> **TASK BRIEF**: Reproduce the following material verbatim, preserving every line.

> **INFORMATION SHOWN**:

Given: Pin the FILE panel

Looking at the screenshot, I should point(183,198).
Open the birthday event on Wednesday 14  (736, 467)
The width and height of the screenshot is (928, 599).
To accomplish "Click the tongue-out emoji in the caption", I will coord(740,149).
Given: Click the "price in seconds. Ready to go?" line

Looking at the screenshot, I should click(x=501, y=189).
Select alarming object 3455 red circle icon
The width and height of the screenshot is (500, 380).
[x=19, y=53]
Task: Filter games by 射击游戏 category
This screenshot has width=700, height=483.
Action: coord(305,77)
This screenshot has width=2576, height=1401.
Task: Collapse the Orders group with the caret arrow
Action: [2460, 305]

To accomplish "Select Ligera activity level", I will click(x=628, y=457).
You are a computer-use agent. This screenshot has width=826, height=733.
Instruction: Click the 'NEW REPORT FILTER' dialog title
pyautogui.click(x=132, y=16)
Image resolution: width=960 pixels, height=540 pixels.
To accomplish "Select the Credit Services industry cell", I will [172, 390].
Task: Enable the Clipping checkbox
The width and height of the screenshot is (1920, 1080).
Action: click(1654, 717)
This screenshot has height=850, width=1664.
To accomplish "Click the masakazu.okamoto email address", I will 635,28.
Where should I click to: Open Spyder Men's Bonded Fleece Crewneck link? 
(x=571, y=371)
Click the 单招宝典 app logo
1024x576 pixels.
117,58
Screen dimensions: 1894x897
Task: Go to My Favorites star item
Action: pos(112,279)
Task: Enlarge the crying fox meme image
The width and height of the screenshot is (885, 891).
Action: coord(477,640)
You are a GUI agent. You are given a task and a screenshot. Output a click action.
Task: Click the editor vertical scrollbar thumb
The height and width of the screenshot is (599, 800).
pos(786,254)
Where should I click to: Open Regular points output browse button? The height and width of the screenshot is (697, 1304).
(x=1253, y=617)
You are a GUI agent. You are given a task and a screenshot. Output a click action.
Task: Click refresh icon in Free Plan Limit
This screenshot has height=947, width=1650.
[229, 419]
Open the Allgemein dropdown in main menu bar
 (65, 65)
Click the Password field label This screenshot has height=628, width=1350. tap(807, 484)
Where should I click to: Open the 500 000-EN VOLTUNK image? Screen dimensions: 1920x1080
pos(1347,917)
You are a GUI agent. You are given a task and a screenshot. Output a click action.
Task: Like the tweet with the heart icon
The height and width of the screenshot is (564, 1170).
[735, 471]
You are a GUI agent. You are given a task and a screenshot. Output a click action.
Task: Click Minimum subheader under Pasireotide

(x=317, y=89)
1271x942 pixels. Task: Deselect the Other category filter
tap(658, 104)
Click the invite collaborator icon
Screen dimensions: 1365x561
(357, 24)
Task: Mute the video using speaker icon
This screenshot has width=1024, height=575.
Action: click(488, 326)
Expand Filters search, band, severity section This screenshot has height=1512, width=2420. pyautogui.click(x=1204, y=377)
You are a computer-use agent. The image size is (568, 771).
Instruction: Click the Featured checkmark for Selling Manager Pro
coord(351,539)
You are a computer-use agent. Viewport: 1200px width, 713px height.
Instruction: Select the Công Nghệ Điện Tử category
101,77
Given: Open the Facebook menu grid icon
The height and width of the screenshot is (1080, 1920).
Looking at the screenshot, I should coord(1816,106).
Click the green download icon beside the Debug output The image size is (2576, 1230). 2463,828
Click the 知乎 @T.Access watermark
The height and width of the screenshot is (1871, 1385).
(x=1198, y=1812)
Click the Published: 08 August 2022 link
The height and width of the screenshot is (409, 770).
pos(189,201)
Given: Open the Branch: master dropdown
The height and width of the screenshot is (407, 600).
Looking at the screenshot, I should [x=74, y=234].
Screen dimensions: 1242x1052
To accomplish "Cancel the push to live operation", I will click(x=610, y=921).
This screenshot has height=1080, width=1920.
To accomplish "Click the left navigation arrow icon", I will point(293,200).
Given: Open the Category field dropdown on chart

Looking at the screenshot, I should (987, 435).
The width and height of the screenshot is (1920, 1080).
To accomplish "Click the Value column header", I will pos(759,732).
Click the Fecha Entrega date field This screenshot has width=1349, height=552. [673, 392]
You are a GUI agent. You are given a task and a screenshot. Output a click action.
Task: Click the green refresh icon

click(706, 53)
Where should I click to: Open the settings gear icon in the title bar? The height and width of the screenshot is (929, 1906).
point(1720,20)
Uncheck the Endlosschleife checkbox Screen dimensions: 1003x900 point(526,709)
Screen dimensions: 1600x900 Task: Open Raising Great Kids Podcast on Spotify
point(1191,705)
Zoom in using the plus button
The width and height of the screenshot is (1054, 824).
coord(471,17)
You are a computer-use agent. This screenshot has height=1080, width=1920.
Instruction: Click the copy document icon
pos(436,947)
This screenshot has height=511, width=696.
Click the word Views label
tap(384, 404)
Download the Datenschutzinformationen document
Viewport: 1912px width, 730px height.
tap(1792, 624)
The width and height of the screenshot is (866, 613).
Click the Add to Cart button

> **WRITTEN ANSWER**:
Given: Pin the FILE panel

Looking at the screenshot, I should point(183,198).
Open the birthday event on Wednesday 14  (736, 467)
The width and height of the screenshot is (928, 599).
To accomplish "Click the tongue-out emoji in the caption", I will coord(740,149).
Given: Click the "price in seconds. Ready to go?" line

Looking at the screenshot, I should click(x=501, y=189).
Select alarming object 3455 red circle icon
The width and height of the screenshot is (500, 380).
[x=19, y=53]
Task: Filter games by 射击游戏 category
This screenshot has width=700, height=483.
Action: coord(305,77)
This screenshot has width=2576, height=1401.
Task: Collapse the Orders group with the caret arrow
Action: [2460, 305]

To accomplish "Select Ligera activity level", I will click(x=628, y=457).
You are a computer-use agent. This screenshot has width=826, height=733.
Instruction: Click the 'NEW REPORT FILTER' dialog title
pyautogui.click(x=132, y=16)
Image resolution: width=960 pixels, height=540 pixels.
To accomplish "Select the Credit Services industry cell", I will [172, 390].
Task: Enable the Clipping checkbox
The width and height of the screenshot is (1920, 1080).
Action: click(1654, 717)
This screenshot has height=850, width=1664.
To accomplish "Click the masakazu.okamoto email address", I will 635,28.
Where should I click to: Open Spyder Men's Bonded Fleece Crewneck link? 
(x=571, y=371)
Click the 单招宝典 app logo
1024x576 pixels.
117,58
Screen dimensions: 1894x897
Task: Go to My Favorites star item
Action: pos(112,279)
Task: Enlarge the crying fox meme image
The width and height of the screenshot is (885, 891).
Action: coord(477,640)
You are a GUI agent. You are given a task and a screenshot. Output a click action.
Task: Click the editor vertical scrollbar thumb
The height and width of the screenshot is (599, 800).
pos(786,254)
Where should I click to: Open Regular points output browse button? The height and width of the screenshot is (697, 1304).
(x=1253, y=617)
You are a GUI agent. You are given a task and a screenshot. Output a click action.
Task: Click refresh icon in Free Plan Limit
This screenshot has height=947, width=1650.
[229, 419]
Open the Allgemein dropdown in main menu bar
 (65, 65)
Click the Password field label This screenshot has height=628, width=1350. tap(807, 484)
Where should I click to: Open the 500 000-EN VOLTUNK image? Screen dimensions: 1920x1080
pos(1347,917)
You are a GUI agent. You are given a task and a screenshot. Output a click action.
Task: Like the tweet with the heart icon
The height and width of the screenshot is (564, 1170).
[735, 471]
You are a GUI agent. You are given a task and a screenshot. Output a click action.
Task: Click Minimum subheader under Pasireotide

(x=317, y=89)
1271x942 pixels. Task: Deselect the Other category filter
tap(658, 104)
Click the invite collaborator icon
Screen dimensions: 1365x561
(357, 24)
Task: Mute the video using speaker icon
This screenshot has width=1024, height=575.
Action: click(488, 326)
Expand Filters search, band, severity section This screenshot has height=1512, width=2420. pyautogui.click(x=1204, y=377)
You are a computer-use agent. The image size is (568, 771).
Instruction: Click the Featured checkmark for Selling Manager Pro
coord(351,539)
You are a computer-use agent. Viewport: 1200px width, 713px height.
Instruction: Select the Công Nghệ Điện Tử category
101,77
Given: Open the Facebook menu grid icon
The height and width of the screenshot is (1080, 1920).
Looking at the screenshot, I should coord(1816,106).
Click the green download icon beside the Debug output The image size is (2576, 1230). 2463,828
Click the 知乎 @T.Access watermark
The height and width of the screenshot is (1871, 1385).
(x=1198, y=1812)
Click the Published: 08 August 2022 link
The height and width of the screenshot is (409, 770).
pos(189,201)
Given: Open the Branch: master dropdown
The height and width of the screenshot is (407, 600).
Looking at the screenshot, I should [x=74, y=234].
Screen dimensions: 1242x1052
To accomplish "Cancel the push to live operation", I will click(x=610, y=921).
This screenshot has height=1080, width=1920.
To accomplish "Click the left navigation arrow icon", I will point(293,200).
Given: Open the Category field dropdown on chart

Looking at the screenshot, I should (987, 435).
The width and height of the screenshot is (1920, 1080).
To accomplish "Click the Value column header", I will pos(759,732).
Click the Fecha Entrega date field This screenshot has width=1349, height=552. [673, 392]
You are a GUI agent. You are given a task and a screenshot. Output a click action.
Task: Click the green refresh icon

click(706, 53)
Where should I click to: Open the settings gear icon in the title bar? The height and width of the screenshot is (929, 1906).
point(1720,20)
Uncheck the Endlosschleife checkbox Screen dimensions: 1003x900 point(526,709)
Screen dimensions: 1600x900 Task: Open Raising Great Kids Podcast on Spotify
point(1191,705)
Zoom in using the plus button
The width and height of the screenshot is (1054, 824).
coord(471,17)
You are a computer-use agent. This screenshot has height=1080, width=1920.
Instruction: Click the copy document icon
pos(436,947)
This screenshot has height=511, width=696.
Click the word Views label
tap(384, 404)
Download the Datenschutzinformationen document
Viewport: 1912px width, 730px height.
tap(1792, 624)
The width and height of the screenshot is (866, 613).
Click the Add to Cart button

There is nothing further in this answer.